As the horror of 9/11 began to unfold, I was in a New York City hotel preparing to head back to Washington D.C.  after a series of meetings with some new bosses I had not met in my first nine months at ABC News.

My cell phone  rang. It  was my wife, Alyson. She said “Did you see that a plane just hit the World Trade Center?”

I turned on the television, thinking some kind of small propeller plane had had an accident. As I watched the images, the scale seemed much bigger than a small plane could inflict. Then another plane hit.  It was clear that we were under a terrorist attack.

The previously unimaginable, the unthinkable  was happening.

I checked out of the hotel and raced to get a cab and thankfully was able to find one that took me to ABC News headquarters in mid-town. A few minutes later, I was on the set with Peter Jennings and ABC News’ John Miller as the breaking news unfolded.

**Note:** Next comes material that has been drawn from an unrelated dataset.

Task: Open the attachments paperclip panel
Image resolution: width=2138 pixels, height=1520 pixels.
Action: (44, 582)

As I talked to law enforcement sources about what was happening, the concern in their voices was palpable. One senior official told me that that agents were racing to the airports to get the flight manifests to determine who was on the planes and that would form the jumping off point of figuring out who was responsible. But already—some names were flowing off the lips of sources: Al Qaeda and Osama Bin Laden.

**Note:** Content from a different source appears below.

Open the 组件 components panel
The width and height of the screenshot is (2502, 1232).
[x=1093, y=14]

As I reported on air—as the “new guy” at ABC—I remember wanting to be calm—but precise and aggressive in telling people what was unfolding, a terroristic attack, epic in nature,  that  had completly caught federal officials flatfooted.

John Miller was listening to police and radio communications on a radio. I remember the surreal moment when he told us that there was concern about one of the buildings completely collapsing.

We already knew this event horrible and that people had died at the Twin Towers. But it was becoming evident that this was a scene of mass murder inflicted on civilians in a way that our nation had never seen before.

As the first building came down, I distinctly remember Peter Jennings raising his arm on the set to signify to everyone there  to remain silent at that awful moment so we and the viewers could try to put our arms around what was happening.

Then, the other tower came down and the smoke and debris rolled through the city in seeming slow motion like death itself.

There was the terrible attack on the Pentagon and plane which crashed in a Pennsylvania field. Thousands gone in an instant.

The images, so haunting are still seared in my mind.